Records from a data source:
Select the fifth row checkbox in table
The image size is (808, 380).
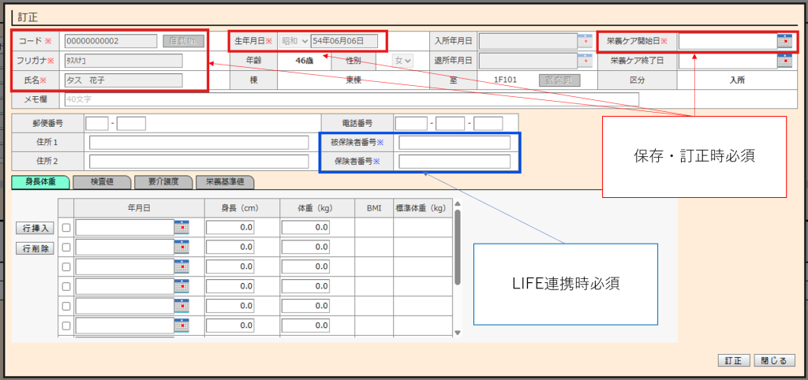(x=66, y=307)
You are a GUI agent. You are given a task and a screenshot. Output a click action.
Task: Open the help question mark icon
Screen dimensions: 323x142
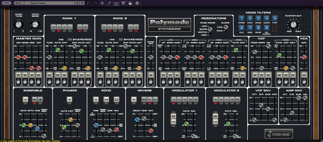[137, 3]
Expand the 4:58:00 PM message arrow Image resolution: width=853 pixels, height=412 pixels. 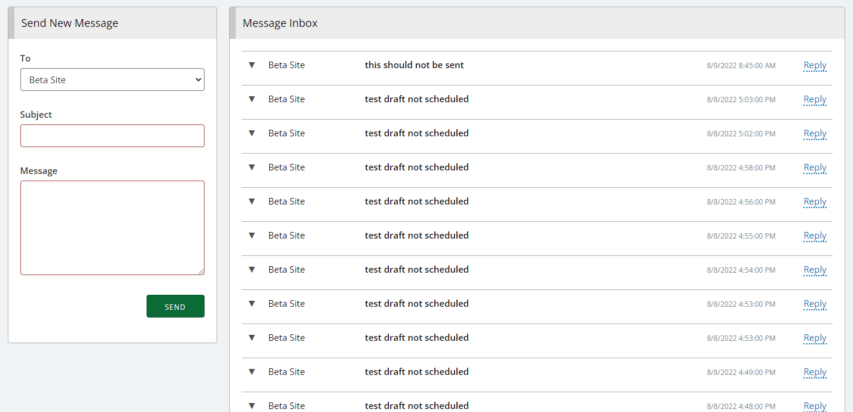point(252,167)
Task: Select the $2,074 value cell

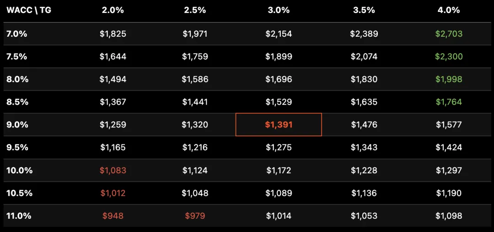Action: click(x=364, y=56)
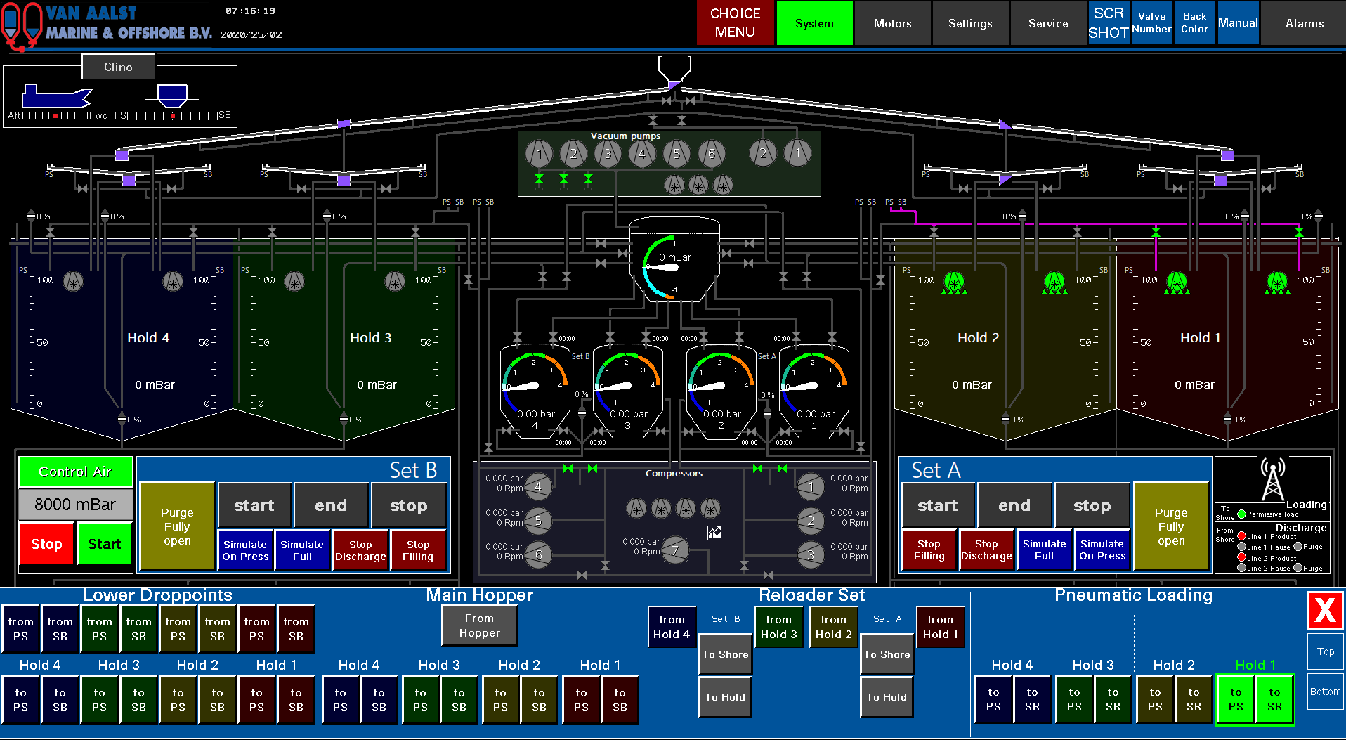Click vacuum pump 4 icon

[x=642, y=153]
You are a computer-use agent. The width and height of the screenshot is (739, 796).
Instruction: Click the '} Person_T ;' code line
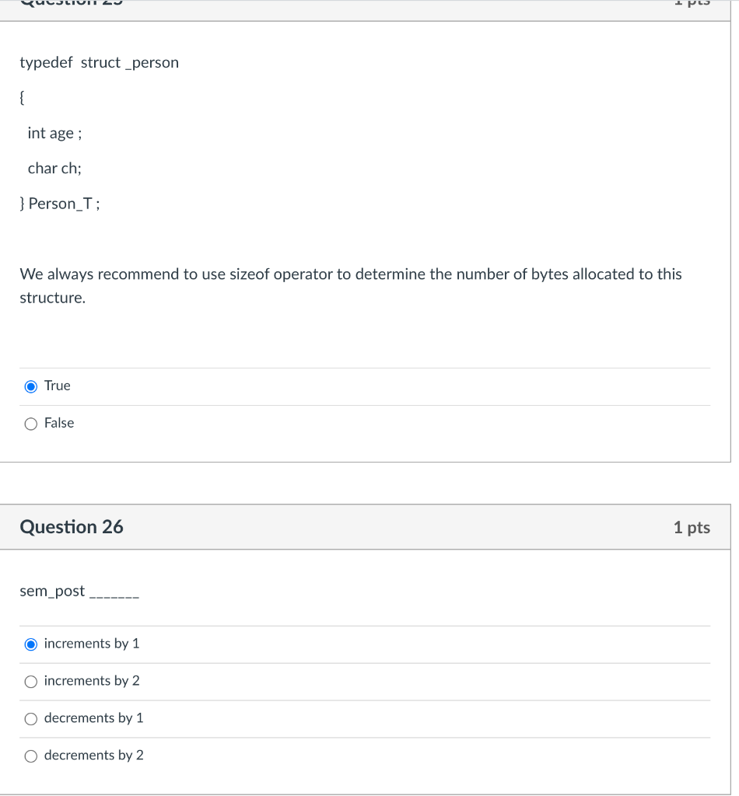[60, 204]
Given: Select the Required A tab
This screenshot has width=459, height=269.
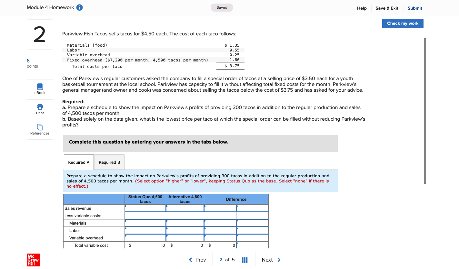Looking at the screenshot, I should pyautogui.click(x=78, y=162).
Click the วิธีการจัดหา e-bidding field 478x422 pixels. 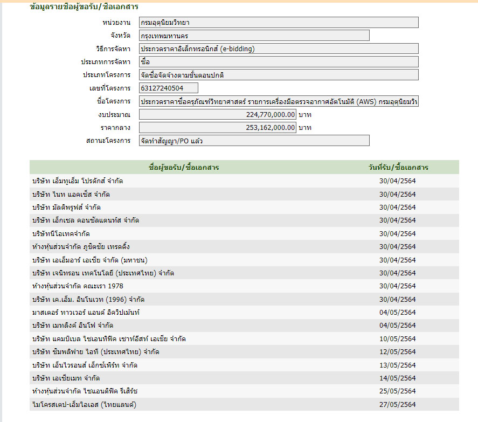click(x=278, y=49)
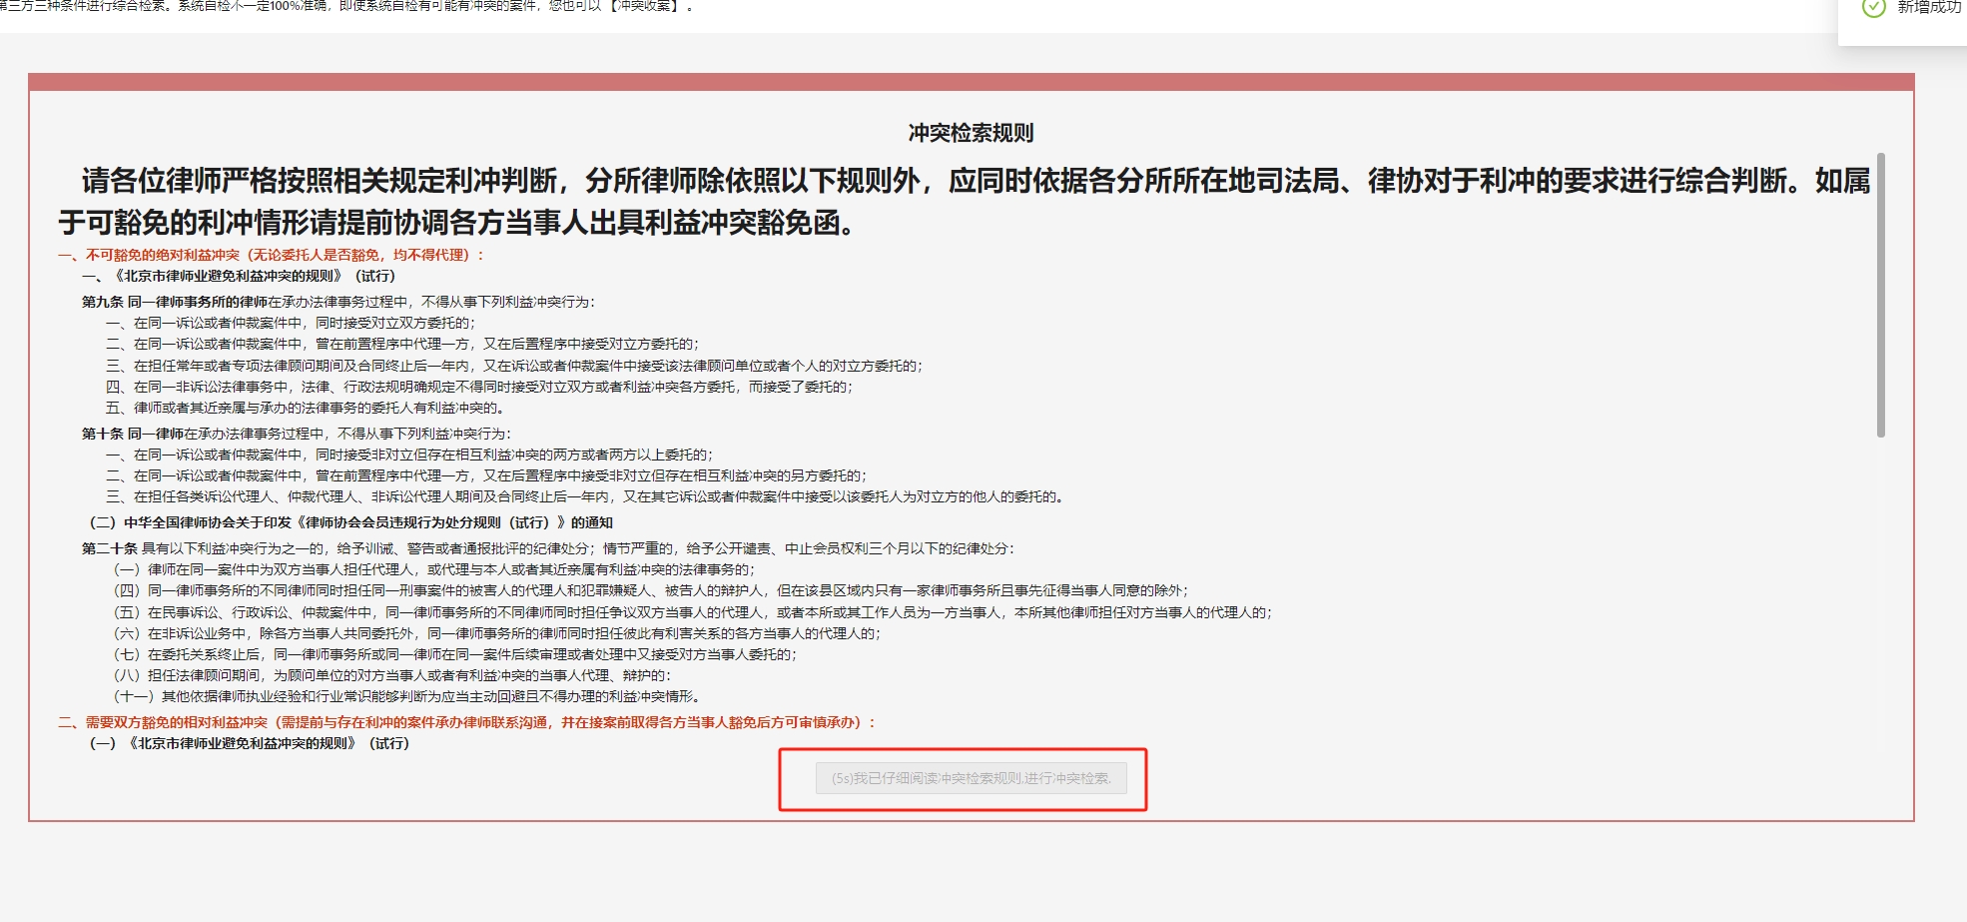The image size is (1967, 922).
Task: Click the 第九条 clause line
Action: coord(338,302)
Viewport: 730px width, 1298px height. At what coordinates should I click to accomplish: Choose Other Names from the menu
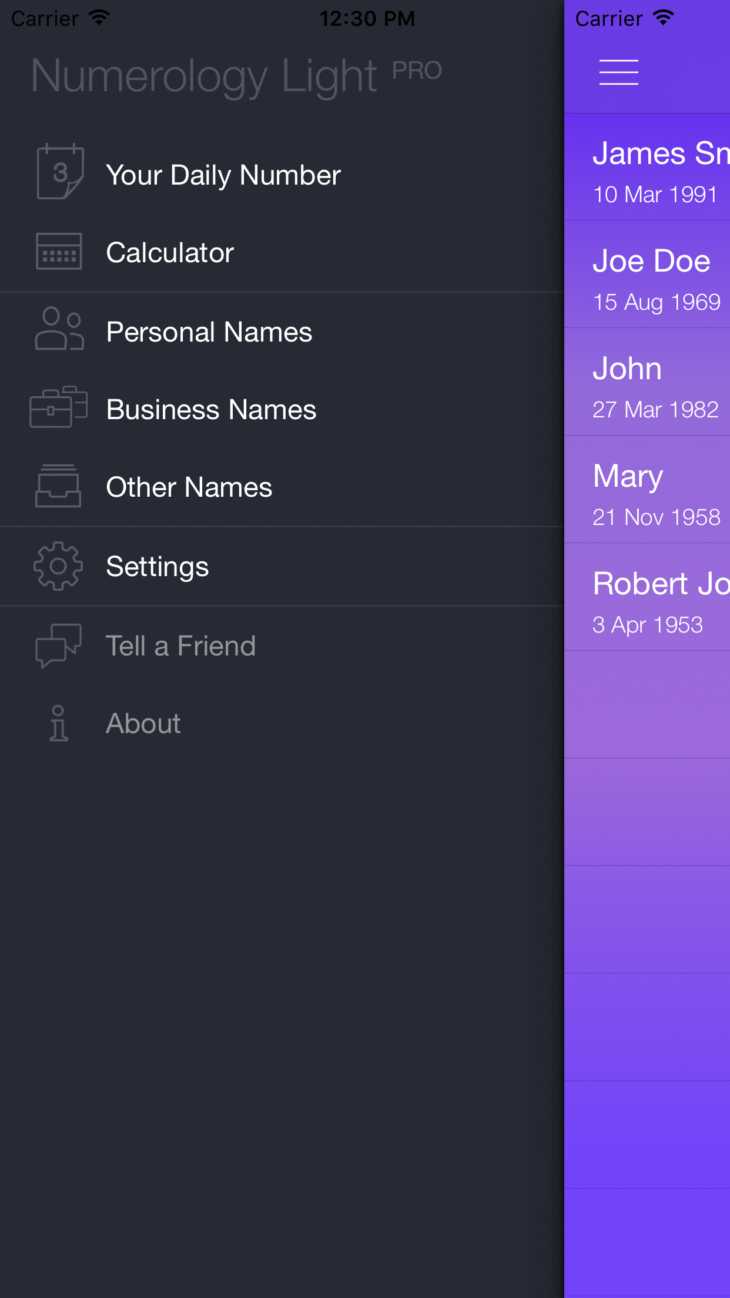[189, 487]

**Try it:** Where a line of the data contains "agent", copy that line.

**Result of this exercise:**
You are a GUI agent. You are given a task and a screenshot. Output a click action.
You are a computer-use agent. The width and height of the screenshot is (739, 796).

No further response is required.